IMAGEN: Pasillo en la escuela Presidente Alemán, edificio donde también se alojaba mi escuela en el turno vespertino, el Centro Escolar Revolución.
No cabe duda, el mirar hacia atrás tiene un giro hacia lo quimérico; así es, porque a eso lo empaña la nostalgia. Además, casi siempre sólo recordamos lo bueno. El presente es otra cosa. Lo invocamos sin añoranzas. Como decían en mi tierra: “A calzón quitado”. Lo actual es realidad, cruda y a veces cruel como ella sola, más que todo cuando a los trajines diarios los enmarañan mil y un problemas.
En el presente no hay poesía ni romanticismo, sólo deberes y un sinfín de conjeturas. A menos, por supuesto, que nos esforcemos para tomar las debidas pausas en nuestras vidas para recoger con gusto, en esos momentos de sosiego, ramilletes de rosas del camino.

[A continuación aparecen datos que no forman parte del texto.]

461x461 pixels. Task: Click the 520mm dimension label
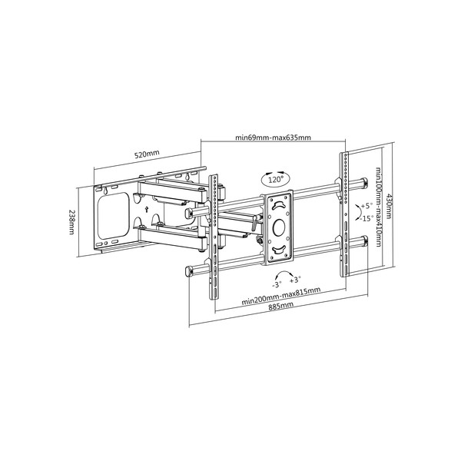[x=147, y=154]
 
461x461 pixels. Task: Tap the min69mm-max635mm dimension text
[x=273, y=138]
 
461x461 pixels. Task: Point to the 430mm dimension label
[x=389, y=205]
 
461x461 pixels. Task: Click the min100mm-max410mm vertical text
[x=379, y=207]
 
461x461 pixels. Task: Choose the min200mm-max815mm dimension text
[x=280, y=296]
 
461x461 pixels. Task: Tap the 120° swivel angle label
[x=276, y=179]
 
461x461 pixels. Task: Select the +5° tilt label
[x=366, y=205]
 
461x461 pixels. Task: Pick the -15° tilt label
[x=366, y=218]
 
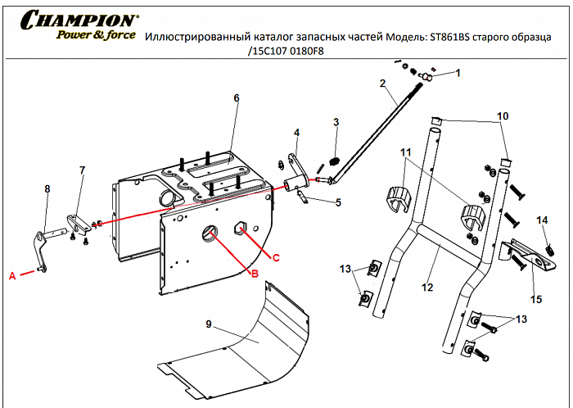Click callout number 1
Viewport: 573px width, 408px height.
pos(458,73)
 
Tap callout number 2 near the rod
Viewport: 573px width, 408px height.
pos(382,84)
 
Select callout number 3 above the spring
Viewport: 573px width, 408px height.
pos(336,123)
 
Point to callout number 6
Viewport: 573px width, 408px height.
pos(236,98)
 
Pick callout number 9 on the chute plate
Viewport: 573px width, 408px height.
pos(209,325)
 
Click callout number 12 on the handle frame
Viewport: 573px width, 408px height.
pos(426,288)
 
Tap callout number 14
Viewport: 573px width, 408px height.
pos(541,220)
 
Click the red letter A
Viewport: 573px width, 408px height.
pos(12,276)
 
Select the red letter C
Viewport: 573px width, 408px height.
pos(276,258)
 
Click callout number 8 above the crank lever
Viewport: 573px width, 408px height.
pos(47,188)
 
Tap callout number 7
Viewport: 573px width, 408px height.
pos(82,170)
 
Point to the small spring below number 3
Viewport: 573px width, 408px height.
pos(334,159)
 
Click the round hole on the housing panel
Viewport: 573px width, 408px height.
pos(210,233)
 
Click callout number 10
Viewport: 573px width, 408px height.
pos(503,116)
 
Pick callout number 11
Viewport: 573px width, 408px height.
pos(405,152)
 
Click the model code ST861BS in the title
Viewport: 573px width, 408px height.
pos(453,37)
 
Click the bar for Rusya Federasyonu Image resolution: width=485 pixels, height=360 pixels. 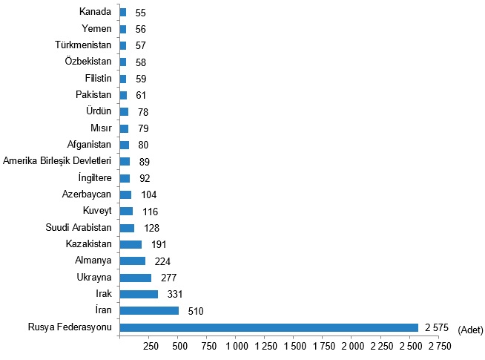pyautogui.click(x=268, y=327)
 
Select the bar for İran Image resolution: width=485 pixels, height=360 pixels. pyautogui.click(x=149, y=310)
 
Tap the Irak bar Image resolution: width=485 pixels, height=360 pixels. pyautogui.click(x=139, y=294)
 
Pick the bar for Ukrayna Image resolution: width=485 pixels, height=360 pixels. pyautogui.click(x=136, y=278)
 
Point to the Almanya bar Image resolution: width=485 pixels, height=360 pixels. pyautogui.click(x=133, y=261)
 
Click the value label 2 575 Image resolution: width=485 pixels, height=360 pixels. pyautogui.click(x=438, y=327)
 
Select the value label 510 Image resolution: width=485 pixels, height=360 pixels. pyautogui.click(x=196, y=311)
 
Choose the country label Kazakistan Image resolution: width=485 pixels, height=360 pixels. pyautogui.click(x=89, y=243)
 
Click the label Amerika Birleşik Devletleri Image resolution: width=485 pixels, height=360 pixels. pyautogui.click(x=57, y=161)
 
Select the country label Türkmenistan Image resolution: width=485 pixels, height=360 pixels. pyautogui.click(x=83, y=45)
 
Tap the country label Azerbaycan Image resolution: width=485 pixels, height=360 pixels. pyautogui.click(x=87, y=194)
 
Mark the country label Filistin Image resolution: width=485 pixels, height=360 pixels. pyautogui.click(x=98, y=78)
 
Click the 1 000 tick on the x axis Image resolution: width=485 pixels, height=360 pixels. pyautogui.click(x=237, y=347)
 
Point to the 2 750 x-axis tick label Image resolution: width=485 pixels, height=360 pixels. pyautogui.click(x=439, y=347)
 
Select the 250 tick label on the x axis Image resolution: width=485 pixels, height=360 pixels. pyautogui.click(x=149, y=347)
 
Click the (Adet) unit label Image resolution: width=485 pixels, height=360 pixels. pyautogui.click(x=470, y=329)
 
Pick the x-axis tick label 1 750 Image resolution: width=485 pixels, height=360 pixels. pyautogui.click(x=323, y=347)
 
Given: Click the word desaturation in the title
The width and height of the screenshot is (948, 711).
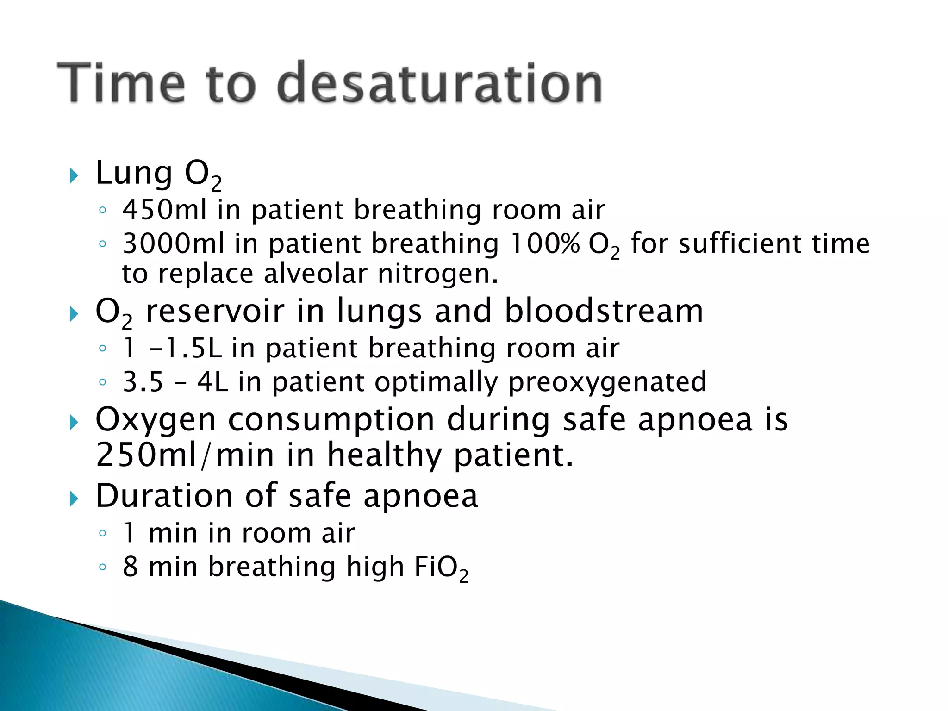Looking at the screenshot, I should coord(439,83).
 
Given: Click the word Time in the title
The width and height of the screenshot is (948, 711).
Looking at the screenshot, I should coord(121,83).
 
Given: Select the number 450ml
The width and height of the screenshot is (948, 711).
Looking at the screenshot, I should coord(164,210).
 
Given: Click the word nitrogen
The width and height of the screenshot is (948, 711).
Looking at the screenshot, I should coord(437,274).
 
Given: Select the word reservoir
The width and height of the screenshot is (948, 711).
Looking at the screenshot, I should coord(215,311).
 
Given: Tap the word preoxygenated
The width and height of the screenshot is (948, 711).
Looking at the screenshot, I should coord(607,382).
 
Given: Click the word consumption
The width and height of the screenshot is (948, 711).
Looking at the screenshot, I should coord(331,419).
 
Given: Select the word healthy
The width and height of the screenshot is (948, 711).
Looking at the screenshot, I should coord(385,455).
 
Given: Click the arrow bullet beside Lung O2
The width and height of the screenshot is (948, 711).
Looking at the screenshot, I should coord(74,175).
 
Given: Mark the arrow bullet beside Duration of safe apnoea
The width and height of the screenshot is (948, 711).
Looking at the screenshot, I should coord(74,499).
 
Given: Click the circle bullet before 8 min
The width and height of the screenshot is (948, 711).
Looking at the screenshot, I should coord(103,567).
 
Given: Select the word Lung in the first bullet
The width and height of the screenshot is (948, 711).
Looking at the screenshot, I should coord(134,174).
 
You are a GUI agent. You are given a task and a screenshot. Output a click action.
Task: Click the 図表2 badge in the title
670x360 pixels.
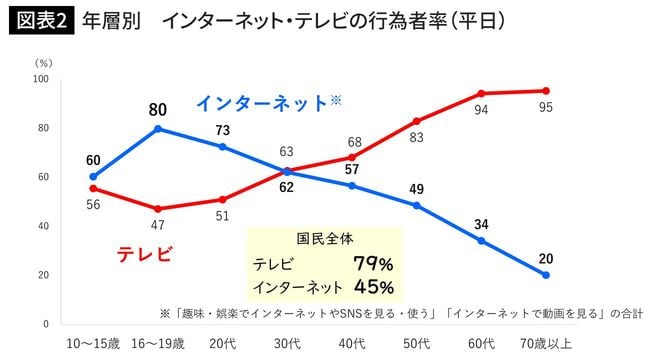click(41, 20)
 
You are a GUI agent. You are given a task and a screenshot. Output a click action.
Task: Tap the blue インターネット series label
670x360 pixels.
click(262, 103)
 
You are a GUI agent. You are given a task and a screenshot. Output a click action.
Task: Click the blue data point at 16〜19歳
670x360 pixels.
click(157, 129)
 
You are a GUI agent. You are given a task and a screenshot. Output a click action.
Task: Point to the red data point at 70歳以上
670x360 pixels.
click(546, 91)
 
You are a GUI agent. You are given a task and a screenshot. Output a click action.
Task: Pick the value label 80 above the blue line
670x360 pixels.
click(157, 108)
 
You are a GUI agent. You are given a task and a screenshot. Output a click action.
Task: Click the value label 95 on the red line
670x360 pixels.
click(546, 109)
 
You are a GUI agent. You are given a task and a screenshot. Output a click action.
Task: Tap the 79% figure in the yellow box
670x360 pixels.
click(373, 264)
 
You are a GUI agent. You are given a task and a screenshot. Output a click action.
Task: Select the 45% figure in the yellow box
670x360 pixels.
click(373, 287)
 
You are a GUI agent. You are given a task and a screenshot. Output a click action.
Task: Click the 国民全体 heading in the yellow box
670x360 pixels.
click(324, 239)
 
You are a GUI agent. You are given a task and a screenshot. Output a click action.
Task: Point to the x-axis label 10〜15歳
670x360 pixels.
click(92, 344)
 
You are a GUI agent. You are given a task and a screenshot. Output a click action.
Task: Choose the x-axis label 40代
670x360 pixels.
click(351, 344)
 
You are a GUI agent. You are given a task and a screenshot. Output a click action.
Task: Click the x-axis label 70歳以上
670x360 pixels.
click(546, 344)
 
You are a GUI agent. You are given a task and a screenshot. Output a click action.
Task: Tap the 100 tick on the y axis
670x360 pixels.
click(41, 79)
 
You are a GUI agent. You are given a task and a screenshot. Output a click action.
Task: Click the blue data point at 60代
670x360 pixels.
click(481, 241)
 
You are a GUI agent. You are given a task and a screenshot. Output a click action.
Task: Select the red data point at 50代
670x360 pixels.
click(416, 121)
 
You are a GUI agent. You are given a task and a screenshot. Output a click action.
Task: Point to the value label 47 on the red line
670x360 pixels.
click(157, 226)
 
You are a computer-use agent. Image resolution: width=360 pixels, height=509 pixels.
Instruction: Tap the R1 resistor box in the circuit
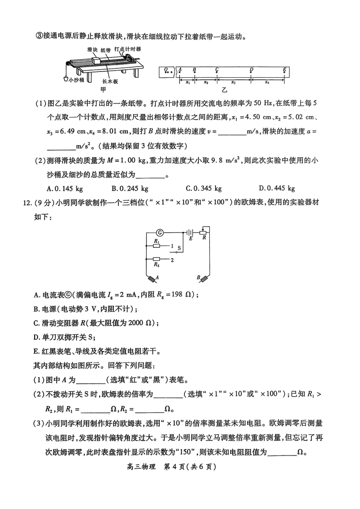[156, 246]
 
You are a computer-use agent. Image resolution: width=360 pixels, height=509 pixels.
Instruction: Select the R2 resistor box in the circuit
[156, 259]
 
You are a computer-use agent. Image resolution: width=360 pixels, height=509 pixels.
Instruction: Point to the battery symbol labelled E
[190, 233]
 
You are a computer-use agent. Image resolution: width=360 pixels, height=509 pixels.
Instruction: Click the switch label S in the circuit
[179, 248]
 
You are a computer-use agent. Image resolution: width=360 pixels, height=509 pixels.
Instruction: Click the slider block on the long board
[96, 61]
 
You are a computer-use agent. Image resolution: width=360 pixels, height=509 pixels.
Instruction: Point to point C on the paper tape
[217, 70]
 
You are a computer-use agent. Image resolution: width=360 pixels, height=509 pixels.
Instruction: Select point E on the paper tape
[285, 70]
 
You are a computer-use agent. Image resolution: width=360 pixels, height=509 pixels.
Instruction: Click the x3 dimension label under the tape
[233, 83]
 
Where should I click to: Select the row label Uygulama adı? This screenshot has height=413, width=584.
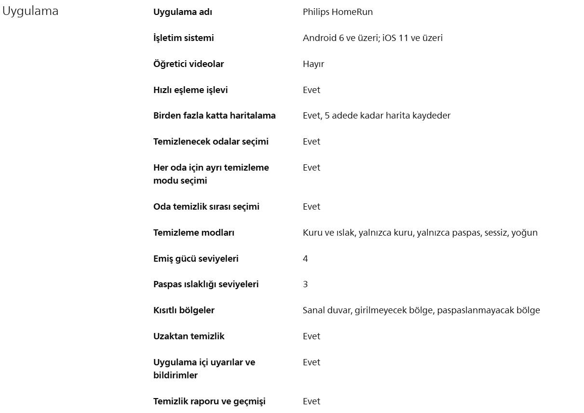pos(182,12)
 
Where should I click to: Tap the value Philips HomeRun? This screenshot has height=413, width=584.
pos(338,12)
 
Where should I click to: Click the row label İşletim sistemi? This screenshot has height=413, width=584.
pos(183,38)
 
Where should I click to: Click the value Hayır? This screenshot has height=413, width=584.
pos(313,64)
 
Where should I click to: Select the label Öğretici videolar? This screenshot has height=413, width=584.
pos(188,64)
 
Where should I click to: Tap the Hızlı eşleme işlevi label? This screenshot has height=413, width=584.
pos(190,90)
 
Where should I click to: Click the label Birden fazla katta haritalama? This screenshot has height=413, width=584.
pos(214,116)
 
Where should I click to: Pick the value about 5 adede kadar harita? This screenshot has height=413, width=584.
pos(376,116)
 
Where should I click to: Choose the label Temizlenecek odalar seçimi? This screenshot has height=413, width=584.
pos(211,142)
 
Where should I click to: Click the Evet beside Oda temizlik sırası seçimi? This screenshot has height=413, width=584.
pos(311,207)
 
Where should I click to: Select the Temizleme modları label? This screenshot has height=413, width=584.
pos(193,233)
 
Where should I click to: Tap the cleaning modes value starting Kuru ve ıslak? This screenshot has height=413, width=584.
pos(420,233)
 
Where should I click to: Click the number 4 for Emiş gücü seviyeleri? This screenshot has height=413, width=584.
pos(305,259)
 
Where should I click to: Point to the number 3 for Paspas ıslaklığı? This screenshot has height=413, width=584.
pos(305,284)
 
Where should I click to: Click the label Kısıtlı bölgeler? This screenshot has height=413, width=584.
pos(184,310)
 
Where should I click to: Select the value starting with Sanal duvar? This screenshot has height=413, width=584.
pos(421,310)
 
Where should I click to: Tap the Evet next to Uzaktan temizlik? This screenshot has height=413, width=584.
pos(311,336)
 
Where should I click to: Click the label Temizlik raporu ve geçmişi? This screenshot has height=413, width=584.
pos(209,401)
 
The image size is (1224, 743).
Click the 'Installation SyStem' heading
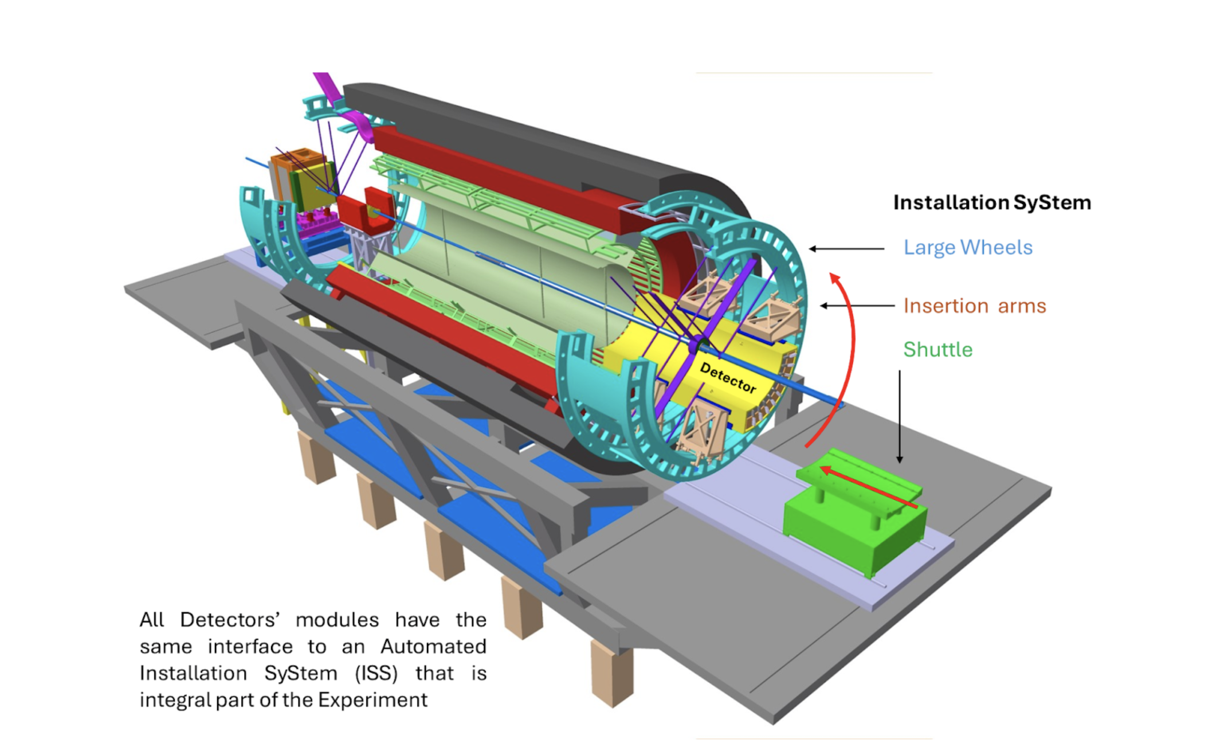992,202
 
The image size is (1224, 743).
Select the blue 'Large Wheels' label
968,248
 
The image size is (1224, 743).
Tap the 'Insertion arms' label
974,306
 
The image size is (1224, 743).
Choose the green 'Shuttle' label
937,350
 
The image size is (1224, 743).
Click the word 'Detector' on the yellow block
728,378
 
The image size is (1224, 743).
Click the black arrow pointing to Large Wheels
846,249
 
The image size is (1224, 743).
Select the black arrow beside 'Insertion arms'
857,306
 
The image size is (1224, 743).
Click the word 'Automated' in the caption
433,647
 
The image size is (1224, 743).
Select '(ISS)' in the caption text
376,673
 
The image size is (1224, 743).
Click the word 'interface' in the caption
250,647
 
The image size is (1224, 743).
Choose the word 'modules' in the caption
337,620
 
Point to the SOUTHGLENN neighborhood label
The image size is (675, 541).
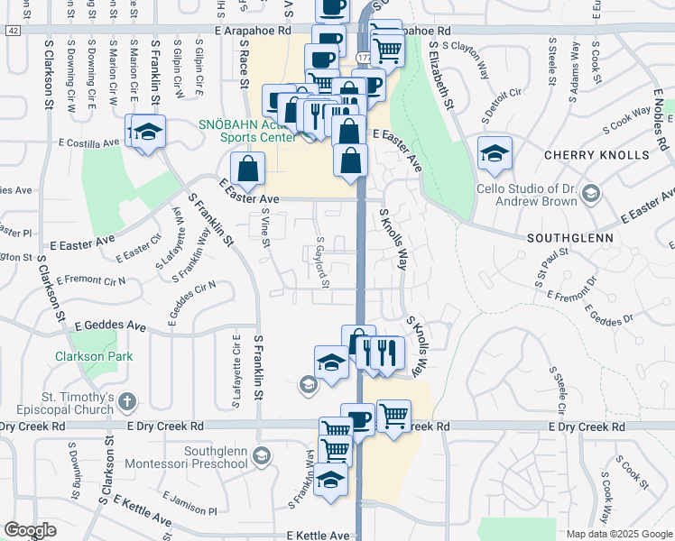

Ay, pero que bonitos son los ayeres, esos tiempos de antaño, especialmente cuando, la mera verdad, fueron a veces tan buenos como los recordamos. Eso es el caso de lo que comíamos en aquellos tiempos, en nuestra casa ubicada en el costado norte de la escuela Presidente Alemán, en la colonia Cuauhtémoc (en los años cincuenta). Cuando vivía en mi querido Mexicali, mi pueblo, mi terruño. Aquel pedacito de patria junto a la barda del lado gringo. Mi tierra, la que orgullosamente mostraba su arrojo a pesar de aquellos innaturales calorones que allí azotaban.
Lo mejor de todo era la comida, ya que en nuestra humilde morada nos alimentábamos bien, especialmente por las mañanas: tortillitas de harina, montones de ellas, creadas por nuestra madre, una señora que desde tempranito se levantaba para enfrentar los deberes del día. Las comíamos con mantequilla o acompañadas con frijolitos de la olla, refritos o recalentados mil veces. También con chorizo, con carne y papa, o simplemente con porciones de huevos revueltos.
En las altas horas de la noche, al igual nos alimentábamos bien. Antes de irnos a dormir registrábamos como locos los sartenes, en busca de remanentes de frijoles y otros bocados. Casi siempre quedaba algo. Una vez encontrados, los sacábamos con los dedos del sartén y los untábamos en pedazos de tortillas. Eran sabrosas esas tortillas, aún ya viejitas y medio duras.
Y qué se diga de las tortillas de maíz. Eran igual de sabrosas. Las comprábamos en una tortillería cercana. Estaba en la esquina de las calles Bogotá y Panamá. Yo hacía fila para recibir mi orden, mientras varias incansables señoras transformaban con sus manos las bolitas de masa en pequeñas ruedas gorditas. Después las agrandaban a estirones y las colocaban en un enorme comal sobre en una rústica estufa. Las volteaban y las volteaban, sin quemarse, y una vez cocinadas, las amontonaban cerca del mostrador para que otra señora las empaquetara por docenas.
Creo que yo compraba dos paquetes, pues éramos muchos. Al llegar a casa, mis hermanos y hermanas me esperaban con ansia. Porque desde lejos se desprendía ese rico olor a maíz, a nixtamal, era difícil sorprenderlos. Una vez entregada la orden de aquella delicia a nuestra madre, todos hacíamos fila para recibir cada uno la correspondiente ración. En medio de las tortillas ella colocaba trocitos de queso fresco y un poquito de frijoles; después las enrollaba y no las daba.
Lo dudo que en ese entonces comprendiéramos las sabrosuras que comíamos. Era algo especial, bocados que a pesar de su sencillez se han llegado a convertir en inolvidables ricuras en lo más profundo de mi memoria. Nos alimentábamos bien, no cabe duda, cuando estábamos chicos y vivíamos en Mexicali. Cuando los tiempos eran sencillos y bonitos, especialmente al ser ellos recordados a través del lente de la nostalgia.